> [Instrucciones de trabajo]: Enumere aquello de lo que, según el texto sobre la radicalización de la vida pública española, nace la estrategia calificada de «inconfundiblemente totalitaria».

> [Texto proporcionado]:
+ + +

Que la vida pública española se encuentra en
estos últimos tiempos sacudida por un clima de agitación y radicalización
incontenibles es una impresión que va corroborándose cada día que pasa. […]
Que el objetivo primero y último de las
movilizaciones y manifestaciones, sean cuales sean los pretextos publicitados,
queda circunscrito al empeño de acosar,
y a ser posible derribar antes de la hora de las urnas, al Gobierno y al PP,
es algo que está fuera de duda. La cuestión problemática reside, entonces, en
la valoración que deba hacerse del asunto. Para unos, es probable que todo esto
no signifique más que la revitalización
de la esfera pública, que se mostraría así radiante en su función propia —De
revolutionibus—, o también una muestra ardorosa de la salud democrática
del pueblo reconstituido, la exaltación de la opinión pública... Para otros,
este horizonte de radicalización y coacción en la escena política conduce sin
remedio a un grave deterioro, a una especie de batasunización de la vida
pública española.
De entre todas las circunstancias que ilustran
la corrupción pública y democrática resalto las siguientes: la persecución, el asedio, la amenaza, la
intimidación, la provocación, la criminalización, la agresión… hasta el exterminio, de
las personas y fuerzas sociales y políticas que no coinciden con el programa de
actuación y con los presupuestos ideológicos considerados como «políticamente
correctos», o sea, como manda el Dogma, la Fe y el Partido, la santa alianza de
la ortodoxia y el sectarismo.
Se trata de una
estrategia inconfundiblemente totalitaria, nacida del fanatismo, el odio y el
resentimiento condensados en el hecho simple, frío como el acero, de negar el
derecho a la existencia a quienes previamente han sido demonizados, puestos en
la picota y en el punto de mira. […]
A partir del momento en que fue desencadenada la
cacería contra el Gobierno y el PP desde todos los frentes de la Oposición, y
especialmente desde los grupos más extremistas —a quienes
irresponsablemente se ha dado vía libre, carta blanca e impunidad para actuar
sin control ni límites, sirviéndose de ellos como avanzadilla, guardia de
corps, cuerpos de asalto… del batallón general— el ojeo y la batida han unido sus fuerzas en una ofensiva ni siquiera
disimulada, sino que exhibida con ostentosa obscenidad […]
Son [los «indignados» y sus variantes] tan
arrogantes, se sienten tan impunes, que no tienen nada que ocultar. Lo suyo es
la acción directa, la política desnuda y bronca, la «oposición tranquila»… […] Allí donde van [los «enemigos políticos»],
un cortejo de sujetos con pancartas, hombres-anuncio, a voz en cuello, el
insulto en la boca, el puño en alto, el dedo acusador, les siguen como una
plaga, como una peste. Todo muy espontáneo y cívico: la sincera y franca
participación ciudadana, la libertad de expresión, dicen algunos. […]
Existe una
tentación (totalitaria, añade Jean-François Revel) muy humana, pero execrable, que consiste en dejarse seducir por el
empleo del miedo, y aun del terror, con el fin de imponerse a los oponentes
políticos. La sugestión de ver al adversario convertido en enemigo y al correligionario en amigo,
la fascinación de acosar al contrincante hasta la extenuación o el exterminio,
el verlo desesperado, acorralado y a punto de cocción son reclamos demasiado
atractivos para que algunos los dejen pasar, cuando la ocasión se presenta.

+ + +

> [Información proporcionada]:
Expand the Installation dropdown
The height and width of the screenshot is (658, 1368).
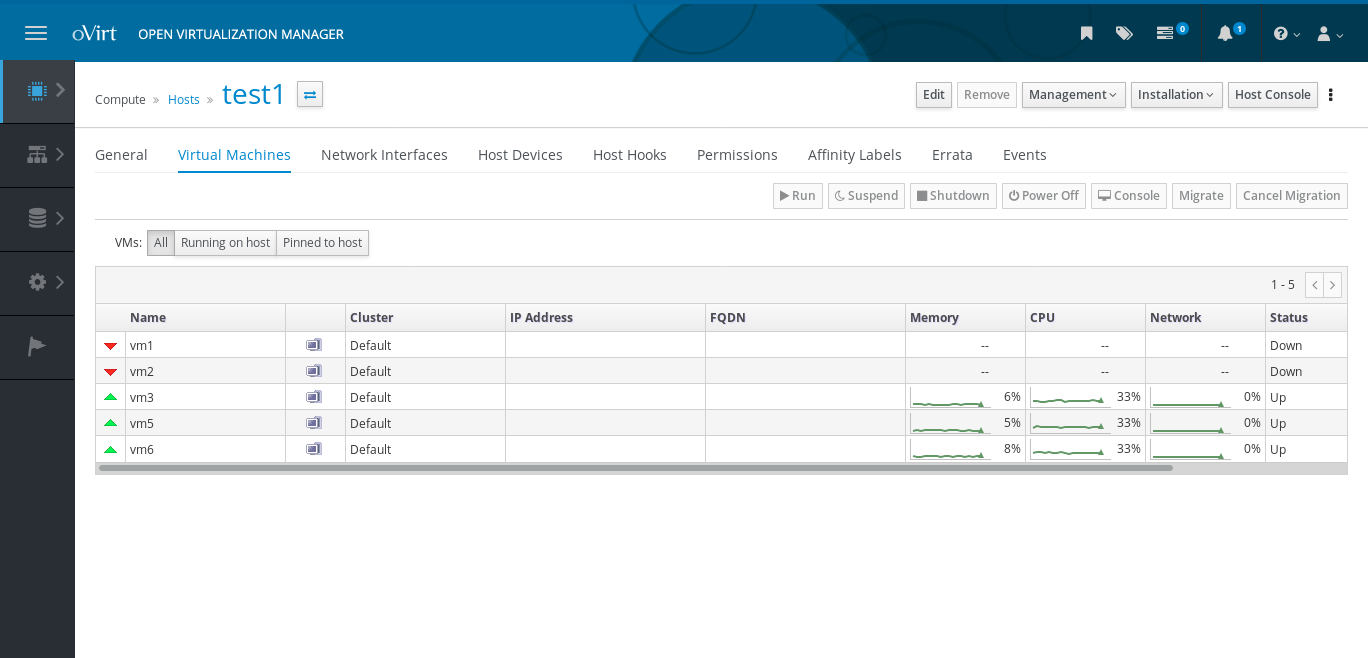pos(1176,95)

+ + +

> [Resultado final]: El fanatismo, el odio y el resentimiento.